Ananın da babanın da oğullarının hiç değilse mezarına kavuşabilmeye ömürleri yetmedi.
Şefkat küpü Başbakanımız Cumartesi Anneleri kendisine sorulduğunda, “Ne iş yaptıklarını bilmiyorum, Cumartesi anneleri birileri tarafından kullanılıyor” buyurmuştu, hatırlarsınız.
Ramazan Doğan da 31.07.2010’da Galatasaray’daki 279. Oturmada Başbakan’a şöyle sesleniyordu:
“Ben Ramazan Doğan. Gözaltında kaybedilen Seyhan Doğan’ın babasıyım.
29 Ekim 1995’te, gece saat 03.00 sıralarında Mardin-Dargeçit’teki evimize askerler tarafından düzenlenen baskın esnasında 13 yaşındaki oğlum Seyhan Doğan 9 yaşındaki kardeşi Hazni ile birlikte gözaltına alındı. Olayın hemen ardından eşim Asiye Doğan, Dargeçit’deki Tabur’a giderek “çocuklarım nerede?” diye sordu. “Merak etme, gelirler” diye cevap verdiler. Eşim ertesi gün tekrar Tabur’a gitti bu sefer “ senin çocuklarını bıraktık, eve gittiler, bir daha gelme” dediler. Birkaç gün sonra 9 yaşındaki oğlum Hazni’yi serbest bıraktılar. Hazni bütün olanları bize anlattı. Çocuklara işkence yapmışlar, filistin askısına asmışlar... Ama Seyhan’dan bir daha haber alamadık. Annesi her gün Seyhan’ı soruyor , dilekçeler veriyordu. Aramaktan vazgeçmeyince onu da gözaltına aldılar 11 gün kendisinden haber alamadık. Gözaltındayken ağır işkence gördü ve sağlığı bozuldu. Seyhan diye diye öldü.

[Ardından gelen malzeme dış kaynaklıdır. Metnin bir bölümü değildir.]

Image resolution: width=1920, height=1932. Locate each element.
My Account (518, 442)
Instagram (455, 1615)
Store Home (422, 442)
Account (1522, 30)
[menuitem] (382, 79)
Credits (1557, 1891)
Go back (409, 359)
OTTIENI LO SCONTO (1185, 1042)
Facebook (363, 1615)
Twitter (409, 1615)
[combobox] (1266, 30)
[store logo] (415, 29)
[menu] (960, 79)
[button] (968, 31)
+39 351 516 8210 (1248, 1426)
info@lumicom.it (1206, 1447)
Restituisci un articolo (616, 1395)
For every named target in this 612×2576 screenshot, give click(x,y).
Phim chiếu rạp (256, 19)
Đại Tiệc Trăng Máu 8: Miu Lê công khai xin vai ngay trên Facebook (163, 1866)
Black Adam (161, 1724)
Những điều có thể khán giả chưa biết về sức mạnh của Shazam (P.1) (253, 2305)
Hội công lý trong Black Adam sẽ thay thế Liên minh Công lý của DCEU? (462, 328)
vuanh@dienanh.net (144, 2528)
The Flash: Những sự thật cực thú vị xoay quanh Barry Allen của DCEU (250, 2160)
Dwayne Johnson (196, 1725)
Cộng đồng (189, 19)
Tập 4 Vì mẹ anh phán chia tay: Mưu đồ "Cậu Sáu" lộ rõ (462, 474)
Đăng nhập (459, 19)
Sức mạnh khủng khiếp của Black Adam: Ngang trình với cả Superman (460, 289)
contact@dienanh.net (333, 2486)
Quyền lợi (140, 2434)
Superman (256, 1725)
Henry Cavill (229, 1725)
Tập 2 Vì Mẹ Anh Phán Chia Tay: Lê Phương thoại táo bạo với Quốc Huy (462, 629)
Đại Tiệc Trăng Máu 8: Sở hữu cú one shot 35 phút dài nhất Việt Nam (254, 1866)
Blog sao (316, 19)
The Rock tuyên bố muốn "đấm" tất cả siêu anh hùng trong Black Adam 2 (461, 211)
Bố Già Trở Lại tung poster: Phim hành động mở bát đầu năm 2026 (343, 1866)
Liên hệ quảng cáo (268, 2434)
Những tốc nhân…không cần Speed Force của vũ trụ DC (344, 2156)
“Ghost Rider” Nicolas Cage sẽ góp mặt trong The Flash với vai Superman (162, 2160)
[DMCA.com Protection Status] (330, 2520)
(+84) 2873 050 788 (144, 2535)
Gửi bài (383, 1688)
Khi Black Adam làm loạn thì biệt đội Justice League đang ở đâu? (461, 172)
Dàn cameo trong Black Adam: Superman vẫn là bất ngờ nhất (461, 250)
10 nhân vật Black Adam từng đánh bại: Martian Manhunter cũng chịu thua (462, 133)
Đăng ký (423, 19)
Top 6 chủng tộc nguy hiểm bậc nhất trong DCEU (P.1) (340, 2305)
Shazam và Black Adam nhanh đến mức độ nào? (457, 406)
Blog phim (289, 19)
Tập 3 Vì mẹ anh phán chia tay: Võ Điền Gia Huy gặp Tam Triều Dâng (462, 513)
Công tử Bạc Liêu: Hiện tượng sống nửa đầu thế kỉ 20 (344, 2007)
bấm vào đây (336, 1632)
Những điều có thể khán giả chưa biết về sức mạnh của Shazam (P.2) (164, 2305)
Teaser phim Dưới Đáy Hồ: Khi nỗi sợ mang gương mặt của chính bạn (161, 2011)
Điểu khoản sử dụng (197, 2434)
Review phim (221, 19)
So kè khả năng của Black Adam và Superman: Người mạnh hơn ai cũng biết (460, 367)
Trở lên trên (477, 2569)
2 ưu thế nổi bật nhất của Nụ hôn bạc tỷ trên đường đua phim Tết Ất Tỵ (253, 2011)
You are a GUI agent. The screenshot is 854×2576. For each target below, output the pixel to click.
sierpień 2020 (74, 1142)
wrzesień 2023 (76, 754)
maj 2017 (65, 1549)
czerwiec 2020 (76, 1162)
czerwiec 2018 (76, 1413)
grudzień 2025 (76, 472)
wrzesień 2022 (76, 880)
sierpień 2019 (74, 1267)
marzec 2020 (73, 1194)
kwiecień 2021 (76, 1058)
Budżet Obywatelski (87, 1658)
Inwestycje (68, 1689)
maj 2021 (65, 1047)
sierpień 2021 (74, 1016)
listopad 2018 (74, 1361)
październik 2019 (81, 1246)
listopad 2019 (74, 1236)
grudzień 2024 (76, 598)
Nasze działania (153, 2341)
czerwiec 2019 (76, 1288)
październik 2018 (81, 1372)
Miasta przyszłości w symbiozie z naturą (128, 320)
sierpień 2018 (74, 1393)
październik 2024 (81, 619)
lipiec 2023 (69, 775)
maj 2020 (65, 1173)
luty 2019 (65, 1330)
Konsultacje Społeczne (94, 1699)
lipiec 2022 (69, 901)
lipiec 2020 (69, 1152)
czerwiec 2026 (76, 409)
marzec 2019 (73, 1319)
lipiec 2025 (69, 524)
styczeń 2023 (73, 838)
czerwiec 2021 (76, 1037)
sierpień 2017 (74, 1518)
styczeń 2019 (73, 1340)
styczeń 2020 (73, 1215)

Eskiden Galatasaray’a o gelirdi. Şimdi onun yerine ben geliyorum.
Bizim bilgimiz dışında nüfus kütüğümüze Seyhan’ın öldüğünü yazmışlar. Başbakan bizi suçlayacağına bu kaydı düşenleri araştırsın. Benim oğlum daha çocuktu onu benim kucağımdan alıp götürdüler. Başbakan ne yaptığımı bilmiyorsa söyleyeyim; ben oğlumun kemiklerini arıyorum...”

2 comments:

zihni örer said...

Lanet olsun!!
içim parçalandı ama, yalnızca parçalanmakla kalmayacak. öfkem daha da derinlere inwecek ve kök salacak.

Bu aralar arv.de fuhuş çetelerinin kaçırdığı üniversite öğrencisi 19 yaşındaki kızın hikayesini dinlerken, bu gün 38. gün devlet o "ruhsaltlı "fuhuş çetelerinin elindeki sayısı bilinmeyen kızları kurtarmak için hiçbir çaba sarfetmiyor. Sarfediyorsa eğer, 39. gün oldu gücü yetmiyor. Gücü yetiyor da buna rağmen alamaıyorsa, belli mevkidekiler ortak çalışıyor demektir. Ya da ruhsatlı fuhuş sektöründen gelen vergi parasıyla seçim masraflarını karşılamayı düşünüyor olabilirler!!
Blogde bunlar üzerine "ideolojik fuhuş" başlığıyla işlemeyi düşünüyorum yakında!
Tek kelimeyle iğrenç...

zihni örer said...

Biliyorum, fuhuş çetesinin kız kaçırma işiyle, bu makalede anlatılan olay, görünürde aynı insanlık suçu gübü anlaşılsa da, içerik ve amaç bakımından aynı değil. Biri direk asimiliasyon ve sindirme, dolaylı olarak egemenlik pekiştirmesi, diğeri (fuhuş) mevcut düzeni yine ayakta tutan gelir kaynaklarından biri. Ve aynı zamanda, karapara babalarının cinsiyetçi yasak kültürün dışavurmu olan yapay tatmin mekanizmalarından biri. Yo yo, yine aynı kapıya çıkıyor. Vahşi kapitalizmin faşist güçlerinin farklı icraatları. Faşist piyonlar bu mekanizmaları beslerken, ağababaları da bu işin keyfini süren bir takım.
Böyle sistemlerin ayakta durabilmesi için, bundan faklı uygulamaları olamaz. Mekanizmanın varlık doğasına aykırı düier de ondan.